■ TEXTE À LIRE ■
▼

Chacune de ses apparitions à la télévision nationale présageait d’un événement spécial pour la «bonne marche» de la transition. Et presque chacune des décisions annoncées ont bouleversé nos habitudes (bonnes ou mauvaises) voire notre vie. De la rupture avec la France à celle avec la Cédéao en passant par le renvoie des cadres de la Minusma (Mission multidimensionnelle intégrée des Nations unies pour la stabilisation au Mali) et d’autres diplomates «indélicats» qui avaient la naïveté de toujours croire que le Mali était resté ce pays où on pouvait tout se permettre parce que «financièrement indispensables». Ils ont donc été nombreux à l’apprendre à leurs dépens.
Le visage austère, symbolisant la rigueur et la fermeté militaires, il avait la lourde responsabilité (porte-parole du gouvernement) d’annoncer ces décisions prises avec «effet immédiat». Très éloquent, malgré le souci de la courtoisie perceptible chez cet élégant officier, il a le talent de remettre à leurs places ceux qui avaient l’outrecuidance de vouloir bafouer l’honneur des autorités de la transition ou de vouloir s’en prendre aux intérêts du Mali d’une manière ou d’une autre comme l’excellent «dribbleur», le président Alassane Dramane Ouattara (ADO) de la Côte d’Ivoire. Aussi, ces deux passages aux assemblées générales des Nations unies resteront-ils à jamais comme une manifestation sans conteste de la souveraineté retrouvée du Mali. Et, au-delà de notre pays, ils ont suscité fierté et espoir partout où l’arrogance occidentale continue de vouer des peuples entiers aux gémonies.

▲

■ ÉNONCÉ 1 ■
Retapez le passage du texte à lire qui va de « Chacune de ses » jusqu'à « à leurs dépens. » inclus.

■ DONNÉES FOURNIES ■
▼

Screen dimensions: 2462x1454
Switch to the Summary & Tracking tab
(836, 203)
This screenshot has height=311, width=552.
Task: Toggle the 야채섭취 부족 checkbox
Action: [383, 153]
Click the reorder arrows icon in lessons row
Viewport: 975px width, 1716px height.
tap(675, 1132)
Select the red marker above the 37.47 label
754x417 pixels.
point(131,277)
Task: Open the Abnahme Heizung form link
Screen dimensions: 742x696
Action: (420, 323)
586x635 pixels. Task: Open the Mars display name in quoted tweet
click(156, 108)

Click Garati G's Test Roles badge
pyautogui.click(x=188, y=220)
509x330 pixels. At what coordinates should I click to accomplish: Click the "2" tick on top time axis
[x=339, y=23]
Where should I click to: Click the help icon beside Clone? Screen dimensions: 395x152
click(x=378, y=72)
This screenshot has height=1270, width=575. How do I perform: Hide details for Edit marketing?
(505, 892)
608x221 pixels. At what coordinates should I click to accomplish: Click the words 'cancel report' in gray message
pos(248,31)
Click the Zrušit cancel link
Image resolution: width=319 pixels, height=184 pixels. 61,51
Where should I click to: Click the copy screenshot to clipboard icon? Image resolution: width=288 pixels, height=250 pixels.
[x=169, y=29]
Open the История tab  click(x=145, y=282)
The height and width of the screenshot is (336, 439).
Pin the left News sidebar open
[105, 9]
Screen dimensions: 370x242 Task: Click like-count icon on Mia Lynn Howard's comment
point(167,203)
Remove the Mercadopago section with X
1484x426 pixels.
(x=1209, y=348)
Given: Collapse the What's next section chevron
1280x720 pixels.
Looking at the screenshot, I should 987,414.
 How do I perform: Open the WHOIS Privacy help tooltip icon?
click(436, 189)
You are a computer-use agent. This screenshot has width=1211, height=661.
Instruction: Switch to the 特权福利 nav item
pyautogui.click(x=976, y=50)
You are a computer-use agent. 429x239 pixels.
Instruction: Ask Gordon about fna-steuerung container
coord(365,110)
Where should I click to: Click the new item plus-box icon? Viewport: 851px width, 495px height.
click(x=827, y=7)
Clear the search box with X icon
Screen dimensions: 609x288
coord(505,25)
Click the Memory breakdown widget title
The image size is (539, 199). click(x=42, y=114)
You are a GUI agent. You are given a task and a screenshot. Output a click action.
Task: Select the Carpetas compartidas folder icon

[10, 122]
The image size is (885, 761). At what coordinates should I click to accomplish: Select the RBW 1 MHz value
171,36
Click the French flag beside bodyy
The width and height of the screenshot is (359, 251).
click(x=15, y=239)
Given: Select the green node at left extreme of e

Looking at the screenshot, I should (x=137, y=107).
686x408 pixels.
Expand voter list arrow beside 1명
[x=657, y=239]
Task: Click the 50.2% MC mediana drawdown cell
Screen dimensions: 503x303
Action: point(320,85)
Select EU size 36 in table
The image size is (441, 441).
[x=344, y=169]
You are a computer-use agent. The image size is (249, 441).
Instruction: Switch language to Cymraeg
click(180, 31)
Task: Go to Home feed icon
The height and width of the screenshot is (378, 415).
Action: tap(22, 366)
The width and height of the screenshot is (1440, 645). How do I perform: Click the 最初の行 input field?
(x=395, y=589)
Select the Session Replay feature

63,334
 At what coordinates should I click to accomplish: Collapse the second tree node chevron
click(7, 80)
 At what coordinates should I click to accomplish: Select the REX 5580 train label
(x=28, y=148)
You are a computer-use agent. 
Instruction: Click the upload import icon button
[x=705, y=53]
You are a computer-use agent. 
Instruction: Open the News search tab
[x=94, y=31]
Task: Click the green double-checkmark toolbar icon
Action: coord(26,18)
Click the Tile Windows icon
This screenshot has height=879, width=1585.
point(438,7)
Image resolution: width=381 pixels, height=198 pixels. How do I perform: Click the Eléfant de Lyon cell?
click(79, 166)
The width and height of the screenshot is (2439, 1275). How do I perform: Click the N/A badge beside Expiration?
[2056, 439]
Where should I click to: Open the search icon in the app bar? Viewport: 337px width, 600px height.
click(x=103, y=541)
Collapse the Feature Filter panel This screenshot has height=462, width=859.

▲

■ ÉNONCÉ 2 ■
Reproduisez à l'identique les lignes des enregistrements, de la ligne qui contient « Click the Memory breakdown widget title » jusqu'à celle qui contient « click(x=15, y=239) » incluse.

■ RÉPONSE ATTENDUE 1 ■
Chacune de ses apparitions à la télévision nationale présageait d’un événement spécial pour la «bonne marche» de la transition. Et presque chacune des décisions annoncées ont bouleversé nos habitudes (bonnes ou mauvaises) voire notre vie. De la rupture avec la France à celle avec la Cédéao en passant par le renvoie des cadres de la Minusma (Mission multidimensionnelle intégrée des Nations unies pour la stabilisation au Mali) et d’autres diplomates «indélicats» qui avaient la naïveté de toujours croire que le Mali était resté ce pays où on pouvait tout se permettre parce que «financièrement indispensables». Ils ont donc été nombreux à l’apprendre à leurs dépens.

■ RÉPONSE ATTENDUE 2 ■
Click the Memory breakdown widget title
The image size is (539, 199). click(x=42, y=114)
You are a GUI agent. You are given a task and a screenshot. Output a click action.
Task: Select the Carpetas compartidas folder icon

[10, 122]
The image size is (885, 761). At what coordinates should I click to accomplish: Select the RBW 1 MHz value
171,36
Click the French flag beside bodyy
The width and height of the screenshot is (359, 251).
click(x=15, y=239)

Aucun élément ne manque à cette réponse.